Received-SPF: pass (google.com: best guess record for domain of linux-kernel-owner@vger.kernel.org designates 209.132.180.67 as permitted sender) client-ip=209.132.180.67;
Date:   Fri, 27 Apr 2018 15:19:31 -0400 (EDT)
From:   Mikulas Patocka <mpatocka@redhat.com>
To:     Christopher Lameter <cl@linux.com>
cc:     Mike Snitzer <snitzer@redhat.com>,
        Vlastimil Babka <vbabka@suse.cz>,
        Matthew Wilcox <willy@infradead.org>,
        Pekka Enberg <penberg@kernel.org>, linux-mm@kvack.org,
        dm-devel@redhat.com, David Rientjes <rientjes@google.com>,
        Joonsoo Kim <iamjoonsoo.kim@lge.com>,
        Andrew Morton <akpm@linux-foundation.org>,
        linux-kernel@vger.kernel.org
Subject: Re: [PATCH RESEND] slab: introduce the flag SLAB_MINIMIZE_WASTE
In-Reply-To: <alpine.DEB.2.20.1804271136390.11686@nuc-kabylake>
Message-ID: <alpine.LRH.2.02.1804271513320.16558@file01.intranet.prod.int.rdu2.redhat.com>
References: <alpine.LRH.2.02.1803201740280.21066@file01.intranet.prod.int.rdu2.redhat.com> <20c58a03-90a8-7e75-5fc7-856facfb6c8a@suse.cz> <20180413151019.GA5660@redhat.com> <ee8807ff-d650-0064-70bf-e1d77fa61f5c@suse.cz> <20180416142703.GA22422@redhat.com>
 <alpine.LRH.2.02.1804161031300.24222@file01.intranet.prod.int.rdu2.redhat.com> <20180416144638.GA22484@redhat.com> <alpine.LRH.2.02.1804161530360.19492@file01.intranet.prod.int.rdu2.redhat.com> <alpine.DEB.2.20.1804170940340.17557@nuc-kabylake>
 <alpine.LRH.2.02.1804171454020.26973@file01.intranet.prod.int.rdu2.redhat.com> <alpine.DEB.2.20.1804180952580.1334@nuc-kabylake> <alpine.LRH.2.02.1804251702250.9428@file01.intranet.prod.int.rdu2.redhat.com> <alpine.LRH.2.02.1804251917460.2429@file01.intranet.prod.int.rdu2.redhat.com>
 <alpine.DEB.2.20.1804261354230.6674@nuc-kabylake> <alpine.LRH.2.02.1804261508430.26980@file01.intranet.prod.int.rdu2.redhat.com> <alpine.DEB.2.20.1804271136390.11686@nuc-kabylake>
User-Agent: Alpine 2.02 (LRH 1266 2009-07-14)
MIME-Version: 1.0
Content-Type: TEXT/PLAIN; charset=US-ASCII
Sender: linux-kernel-owner@vger.kernel.org
Precedence: bulk


On Fri, 27 Apr 2018, Christopher Lameter wrote:

> On Thu, 26 Apr 2018, Mikulas Patocka wrote:
> 
> > > Hmmm... order 4 for these caches may cause some concern. These should stay
> > > under costly order I think. Otherwise allocations are no longer
> > > guaranteed.
> >
> > You said that slub has fallback to smaller order allocations.
> 
> Yes it does...
> 
> > The whole purpose of this "minimize waste" approach is to use higher-order
> > allocations to use memory more efficiently, so it is just doing its job.
> > (for these 3 caches, order-4 really wastes less memory than order-3 - on
> > my system TCPv6 and sighand_cache have size 2112, task_struct 2752).
> 
> Hmmm... Ok if the others are fine with this as well. I got some pushback
> there in the past.
> 
> > We could improve the fallback code, so that if order-4 allocation fails,
> > it tries order-3 allocation, and then falls back to order-0. But I think
> > that these failures are rare enough that it is not a problem.
> 
> I also think that would be too many fallbacks.

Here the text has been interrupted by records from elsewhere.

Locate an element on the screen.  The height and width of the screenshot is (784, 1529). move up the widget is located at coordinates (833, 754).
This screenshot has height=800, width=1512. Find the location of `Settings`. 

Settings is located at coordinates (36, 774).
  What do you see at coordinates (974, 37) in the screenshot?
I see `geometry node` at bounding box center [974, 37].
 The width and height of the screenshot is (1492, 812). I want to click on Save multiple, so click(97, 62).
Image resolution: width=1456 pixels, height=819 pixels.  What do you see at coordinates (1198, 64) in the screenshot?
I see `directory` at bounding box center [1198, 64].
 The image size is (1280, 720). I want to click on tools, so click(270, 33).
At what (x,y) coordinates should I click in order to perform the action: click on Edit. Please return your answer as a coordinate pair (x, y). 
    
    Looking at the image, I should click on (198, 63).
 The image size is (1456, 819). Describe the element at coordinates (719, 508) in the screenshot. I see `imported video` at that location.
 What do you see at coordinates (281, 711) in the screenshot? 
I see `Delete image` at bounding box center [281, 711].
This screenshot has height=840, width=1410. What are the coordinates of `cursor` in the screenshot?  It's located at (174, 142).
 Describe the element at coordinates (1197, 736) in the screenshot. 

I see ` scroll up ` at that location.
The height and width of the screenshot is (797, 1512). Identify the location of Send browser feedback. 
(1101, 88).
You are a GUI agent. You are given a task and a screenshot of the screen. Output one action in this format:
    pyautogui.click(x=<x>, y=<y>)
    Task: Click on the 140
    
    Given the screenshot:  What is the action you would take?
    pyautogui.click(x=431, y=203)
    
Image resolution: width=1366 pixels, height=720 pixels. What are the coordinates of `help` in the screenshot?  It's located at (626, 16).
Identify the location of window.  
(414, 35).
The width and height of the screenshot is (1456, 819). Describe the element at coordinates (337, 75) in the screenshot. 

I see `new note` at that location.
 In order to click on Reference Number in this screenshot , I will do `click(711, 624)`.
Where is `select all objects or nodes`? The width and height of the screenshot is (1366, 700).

You are right - it's better to fallback to the minimum possible size, so 
that the allocation is faster.

> The old code uses the concept of a "fraction" to calculate overhead. The
> code here uses absolute counts of bytes. Fraction looks better to me.

OK - I reworked the patch using the same "fraction" calculation as before.  
The existing logic targets 1/16 wasted space, so I used this target in 
this patch too.

This patch increases only the order of task_struct (from 3 to 4), all the 
other caches have the same order as before.

Mikulas


From: Mikulas Patocka <mpatocka@redhat.com>
Subject: [PATCH] slub: use higher order to reduce wasted space

If we create a slub cache with large object size (larger than
slub_max_order), the slub subsystem currently rounds up the object size to
the next power of two.

This is inefficient, because it wastes too much space. We use the slab
cache as a buffer cache in dm-bufio, in order to use the memory
efficiently, we need to reduce wasted space.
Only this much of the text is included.